Which lines run from the one containing "The width and height of the screenshot is (2576, 1204)." to the end of the material below? Copy them exactly, pictures excluded.
[Opening PROVIDED INFORMATION section]
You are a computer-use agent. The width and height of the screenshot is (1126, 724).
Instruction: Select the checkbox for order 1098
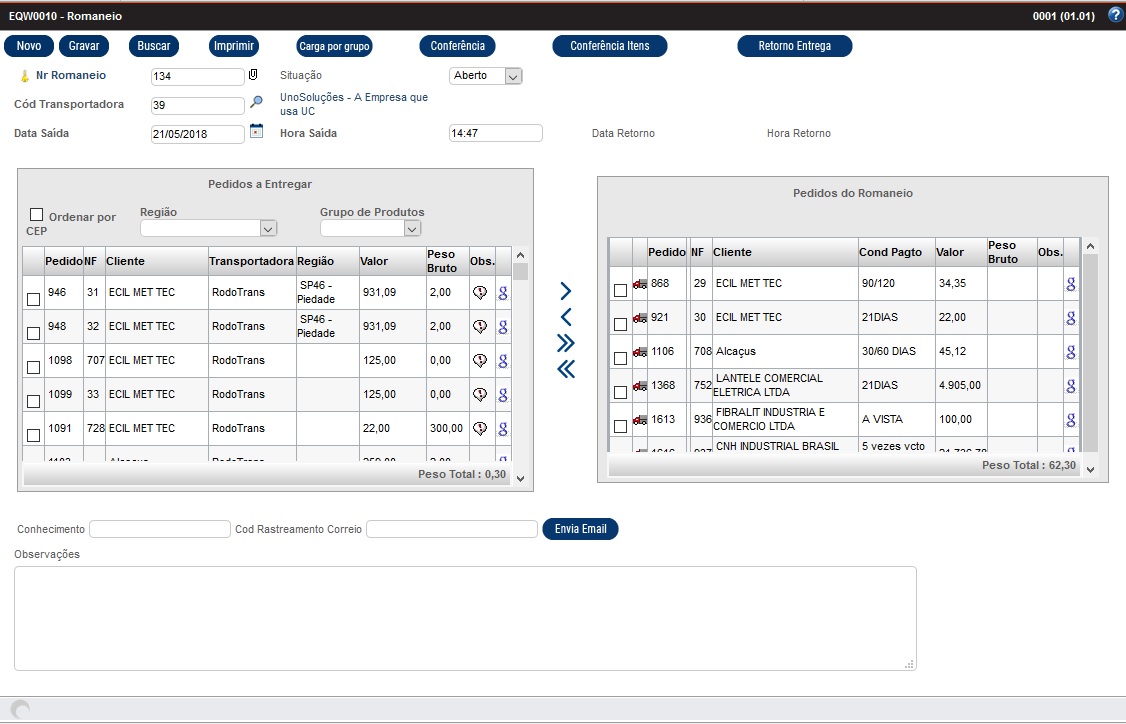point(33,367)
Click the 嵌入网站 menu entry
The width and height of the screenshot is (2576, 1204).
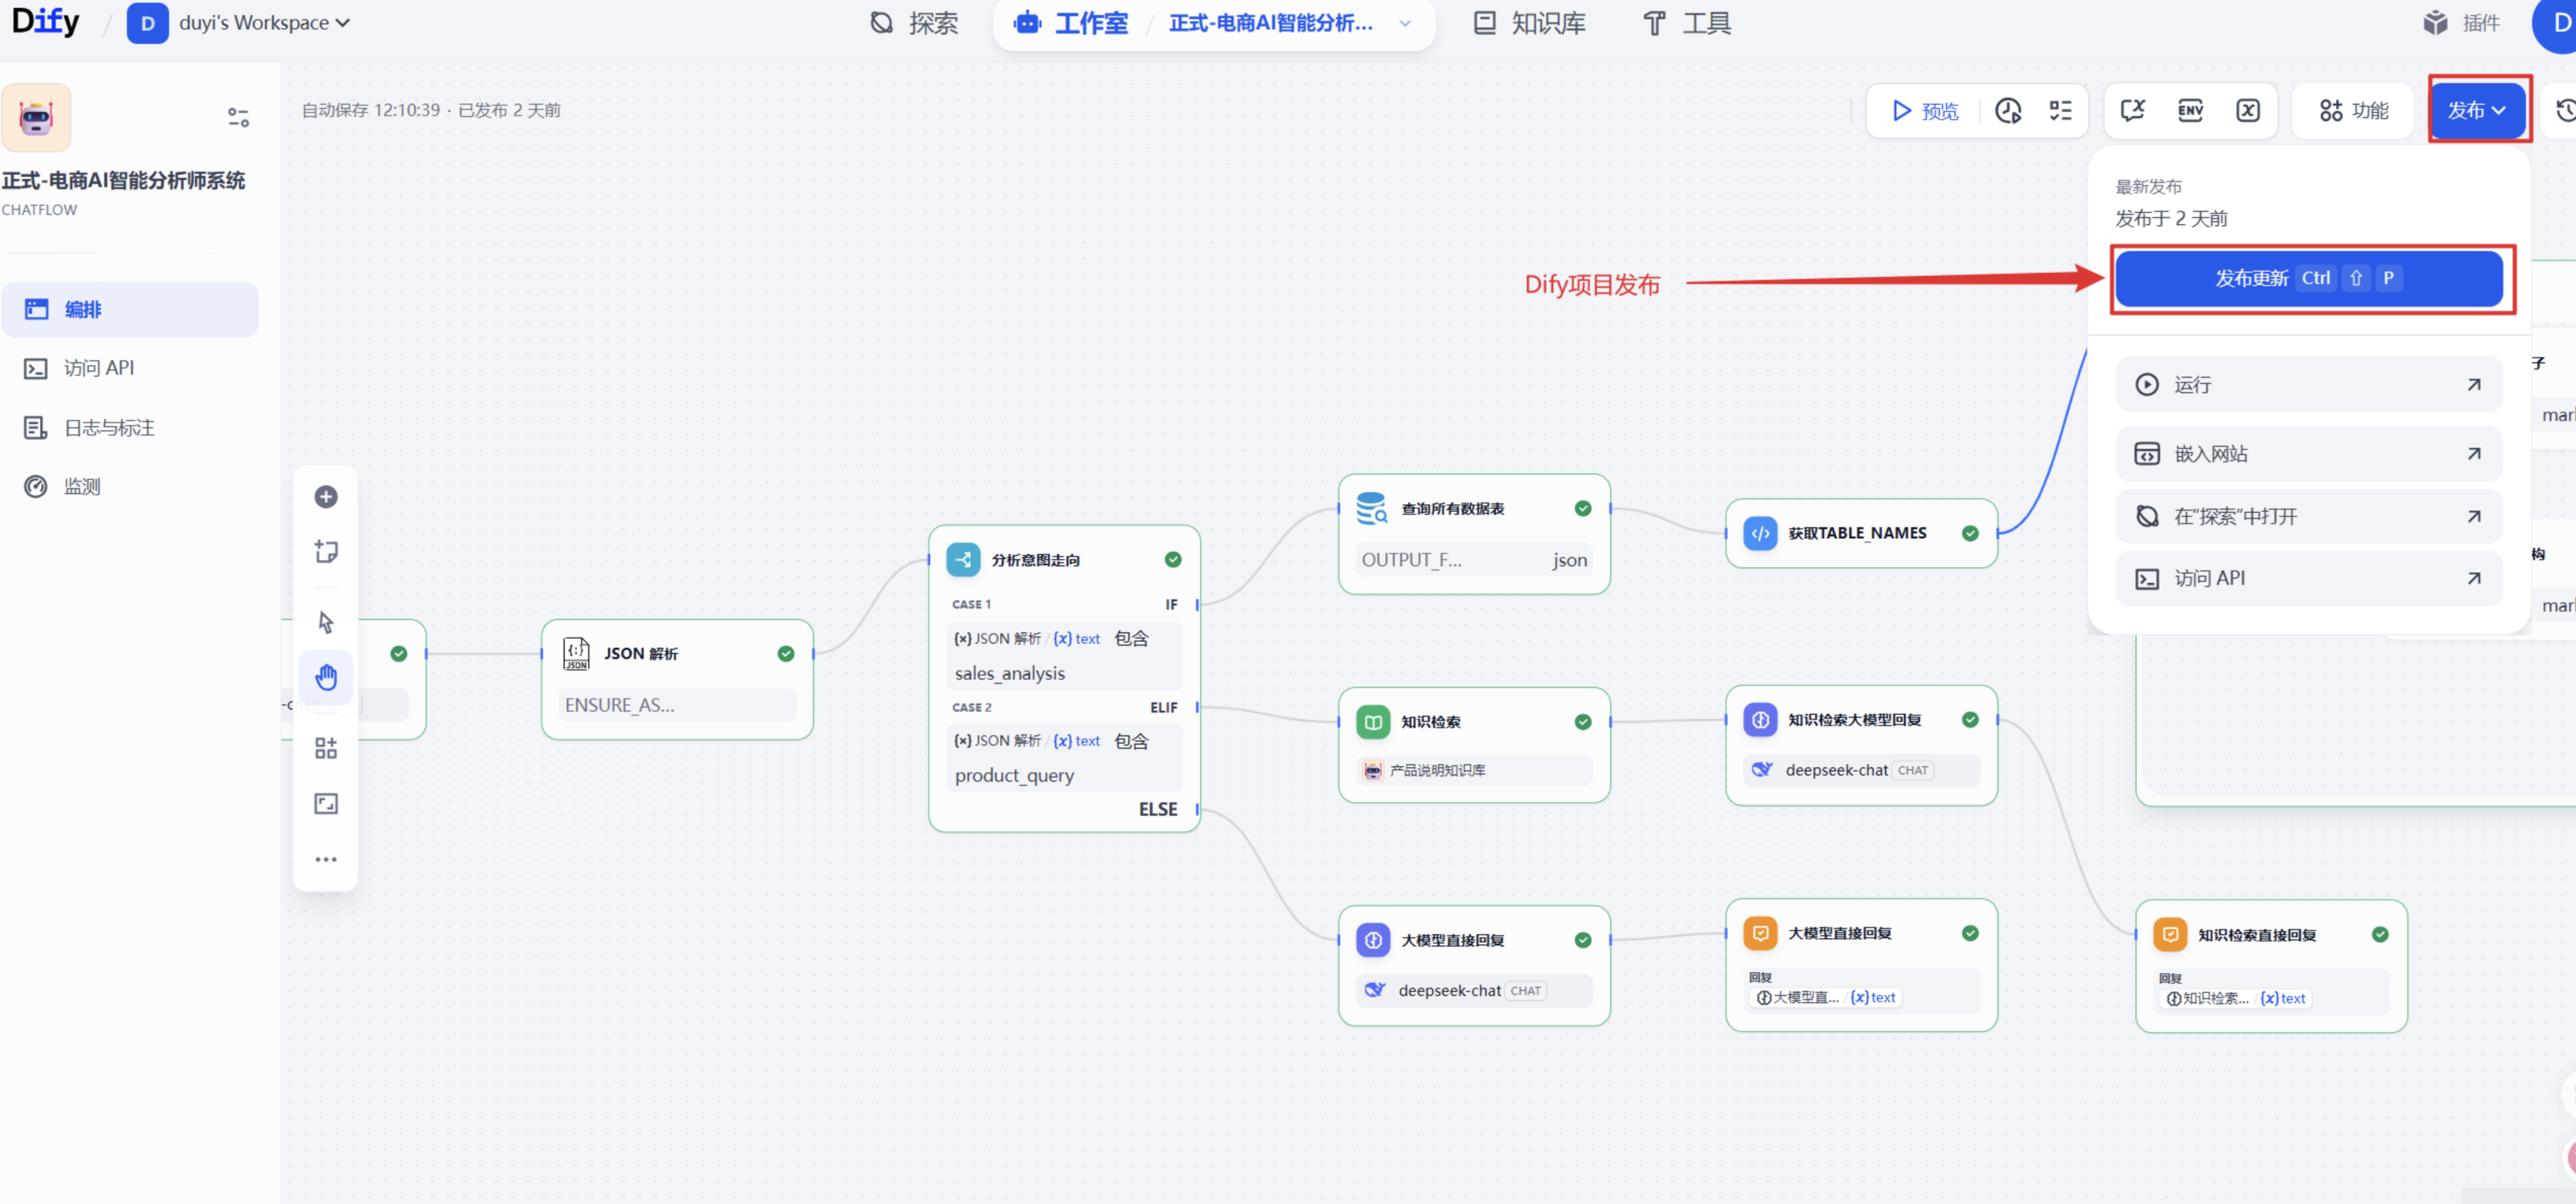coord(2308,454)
[Closing PROVIDED INFORMATION section]
▶ **EXPECTED OUTPUT**:
The width and height of the screenshot is (2576, 1204).
coord(2308,454)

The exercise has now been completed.